Well I wasn't trying to say that we as humans have the technology to make these conversions, just that we first defined mass, then we defined energy, then we found that they are one and the same. Mass is just a word we use, but it means no more than internal energy of the object.

I don't think we set c=1 just for convenience, that is much more natural unit to work with, meters is just a random length we made up to measure things on earth. c was found empirically.

15. Aug 19, 2010

### ZapperZ

Staff Emeritus
Yes, it is found empirically, and it's number isn't 1, and it has a dimension.

I work with stuff a lot by setting h or h-bar=1. Look in any photoemission papers and you'll see that "energy" has a symbol of omega, which is angular frequency. This isn't physics. It is short-hand notation.

Mass also is not a word. In the Standard Model, mass can interact with the Higgs field, while photons do not! So already here, the physics is different!

Zz.

16. Aug 19, 2010

### LostConjugate

I didn't know about that. I thought the Higgs field was still just theory. I will look into that, a photon should be effected by it just as it is by the gravitational field. I don't know anything about the Higgs field though other than LHC has not been able to prove its existence.

-- I was trying to say because it was found empirically it should be normalized.

17. Aug 19, 2010

First, you're missing $$\gamma$$ factor in momentum. Second, you're mixing rest mass (first equation) and relativistic mass (last equation). Third, that mumbo jumbo in the middle is just wrong. (How did you come to conclusion that velocity is energy?) The dimensions are completely off, which is why you should keep the c factors in the equations, unless you know what you're doing (hint: E - E^4).

18. Aug 19, 2010

### LostConjugate

All I did was remove c^2 from their equation.

velocity is just another form of energy, the exact amount may be 1/2v^2 per unit mass but that is irrelevant.

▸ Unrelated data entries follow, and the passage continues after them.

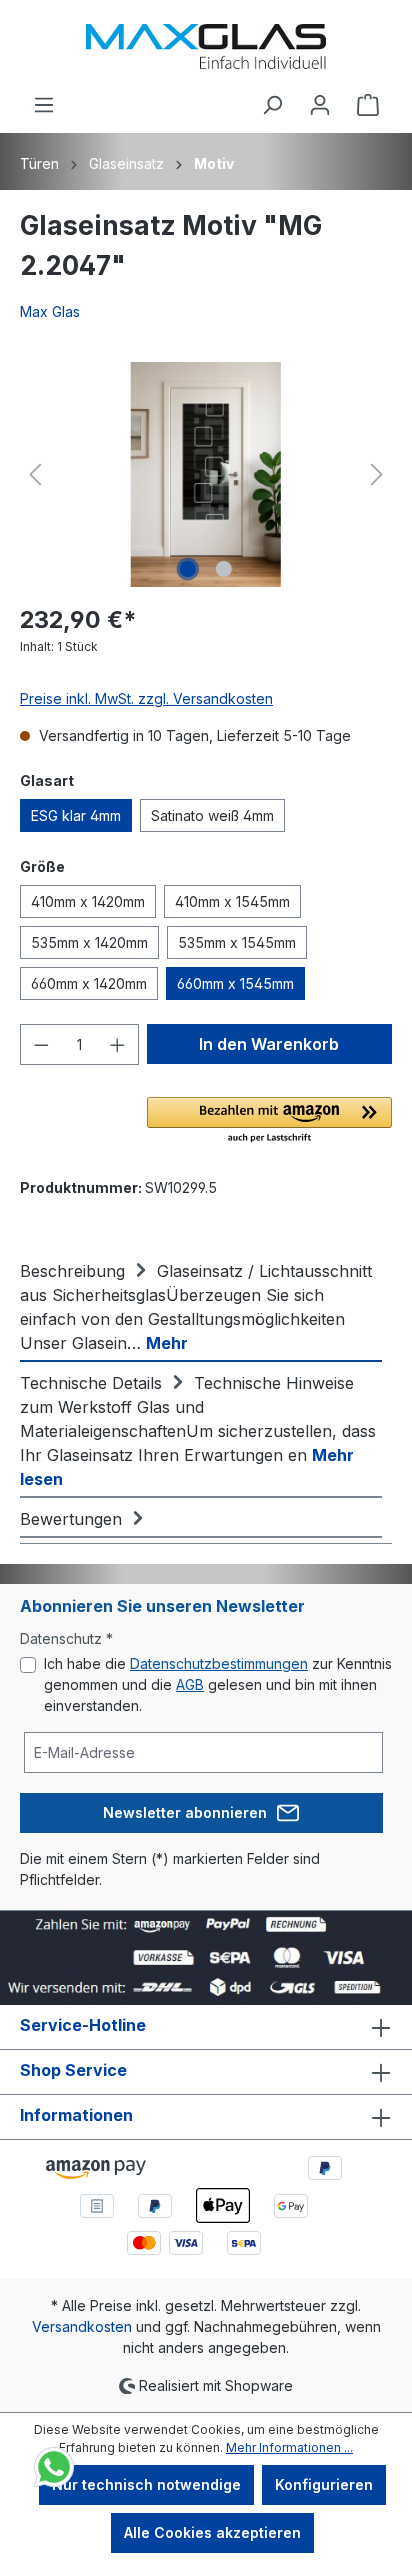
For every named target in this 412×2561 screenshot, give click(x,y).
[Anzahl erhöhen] (118, 1044)
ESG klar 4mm (76, 815)
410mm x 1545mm (232, 901)
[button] (269, 1121)
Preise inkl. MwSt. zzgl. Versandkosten (146, 698)
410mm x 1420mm (88, 901)
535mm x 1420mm (89, 942)
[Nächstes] (377, 474)
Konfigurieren (324, 2484)
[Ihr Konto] (320, 105)
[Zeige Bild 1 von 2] (188, 569)
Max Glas (50, 311)
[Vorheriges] (35, 474)
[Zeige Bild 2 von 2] (224, 569)
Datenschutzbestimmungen (219, 1663)
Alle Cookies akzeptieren (212, 2532)
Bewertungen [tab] (73, 1519)
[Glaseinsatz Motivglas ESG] (206, 474)
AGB (190, 1684)
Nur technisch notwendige (146, 2484)
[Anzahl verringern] (41, 1044)
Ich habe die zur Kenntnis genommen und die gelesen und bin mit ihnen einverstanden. (218, 1684)
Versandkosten (82, 2326)
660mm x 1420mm (89, 983)
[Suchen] (272, 105)
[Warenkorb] (368, 105)
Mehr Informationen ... (289, 2447)
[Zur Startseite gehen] (206, 46)
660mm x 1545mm (235, 983)
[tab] (201, 1306)
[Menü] (44, 105)
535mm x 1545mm (237, 942)
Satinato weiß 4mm (212, 815)
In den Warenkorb (269, 1044)
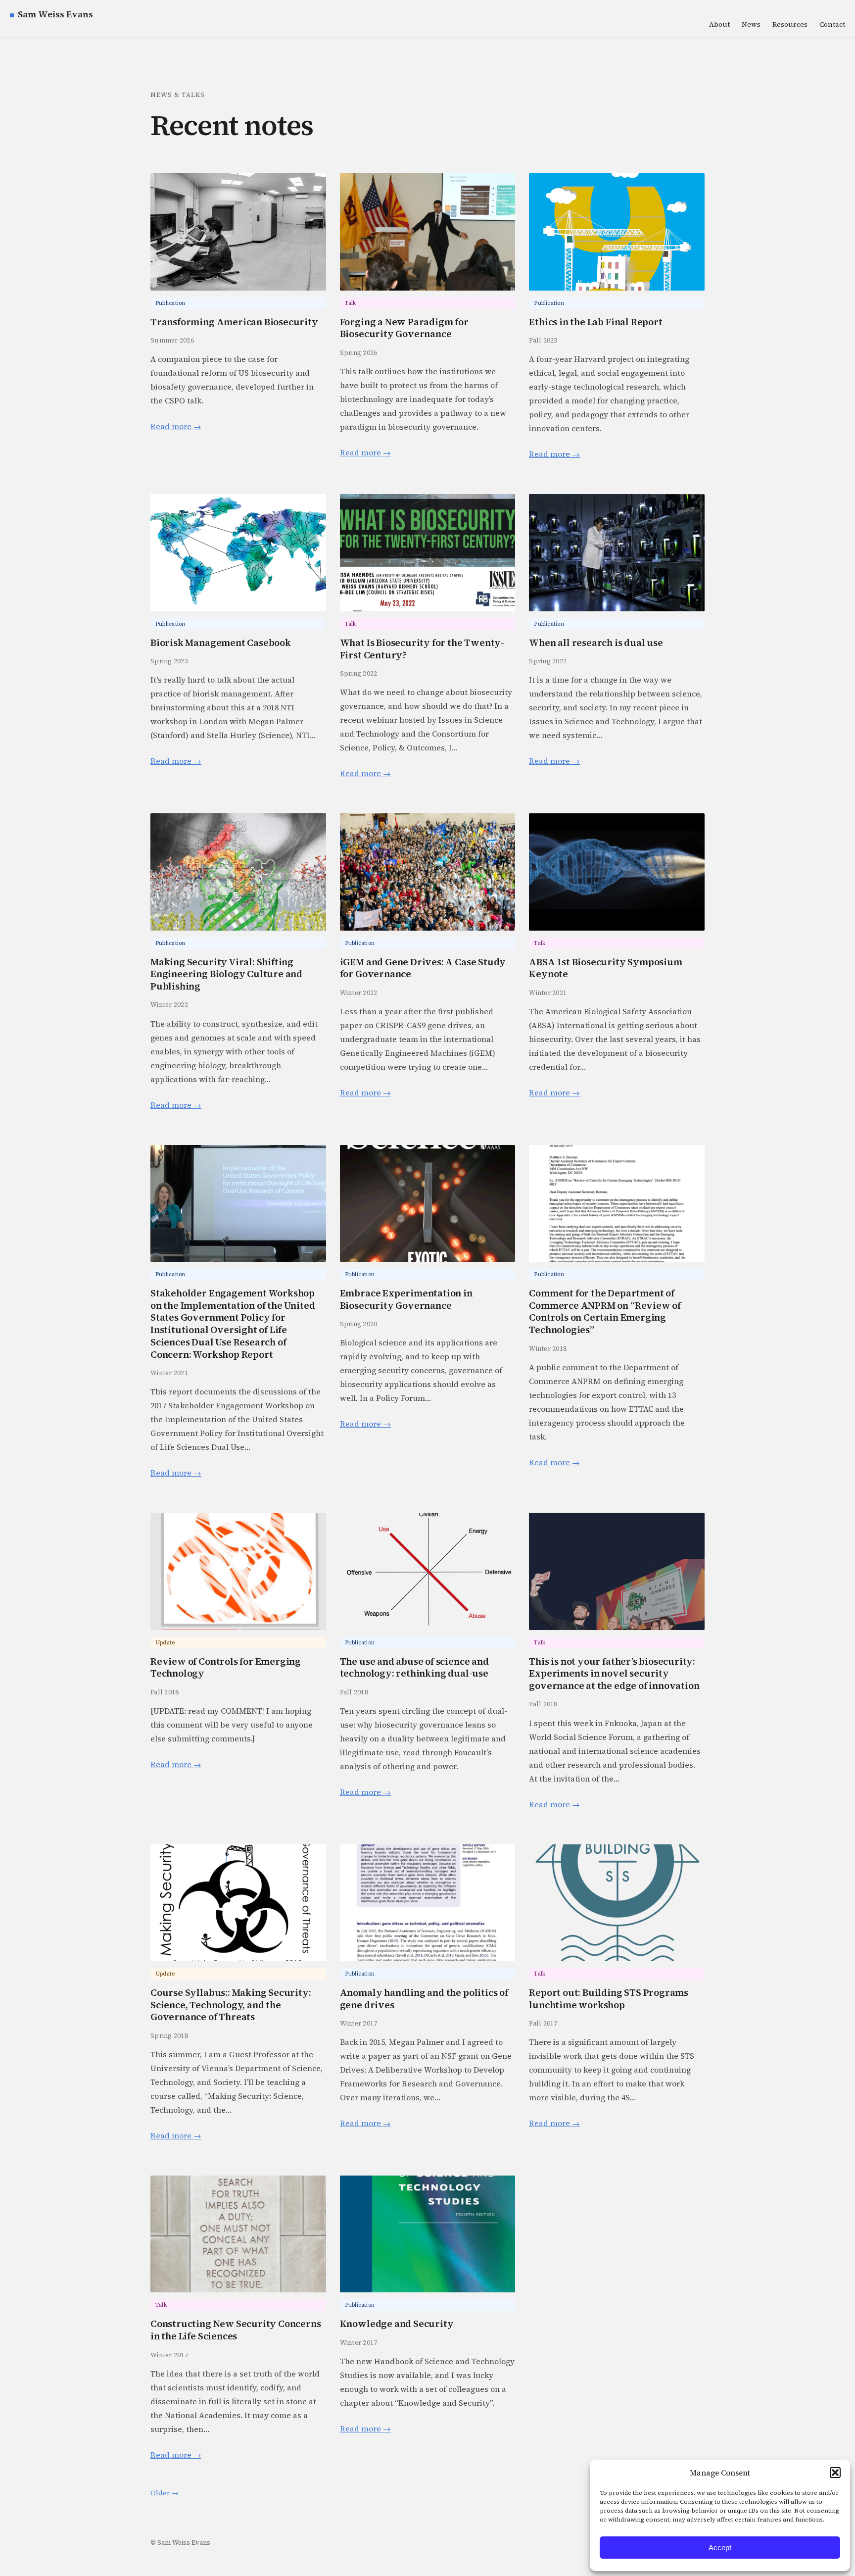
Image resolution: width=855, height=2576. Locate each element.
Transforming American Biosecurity (234, 322)
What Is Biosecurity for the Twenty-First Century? (422, 649)
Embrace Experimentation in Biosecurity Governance (406, 1299)
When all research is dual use (596, 643)
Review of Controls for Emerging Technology (225, 1667)
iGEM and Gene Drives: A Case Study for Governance (423, 968)
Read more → (175, 426)
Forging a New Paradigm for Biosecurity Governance (404, 328)
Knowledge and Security (397, 2324)
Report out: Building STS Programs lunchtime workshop (608, 1998)
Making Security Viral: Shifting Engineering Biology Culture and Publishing (226, 974)
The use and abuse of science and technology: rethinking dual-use (414, 1667)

Either way, I am not sure if your trying to say that mass is something more than just energy or not.

19. Aug 19, 2010

I understand very well what you did.
Saying that velocity is just another form of energy is one thing (philosophy), and making equivalence between E and v is another (bad maths).
That's hardly irrelevant. The square there is very important as well as that 'per unit mass'.
I consider questions like this to be too philosophical for my tase. I am just pointing what I think are errors in your derivation.

I understand what your point is, but why are you trying to make it more rigorous by showing horrible mathematical skills?

20. Aug 19, 2010

### LostConjugate

I was trying to show that the equation provided instead of E = Mc^2 is really just the same thing, it still shows that energy and mass are equivalent.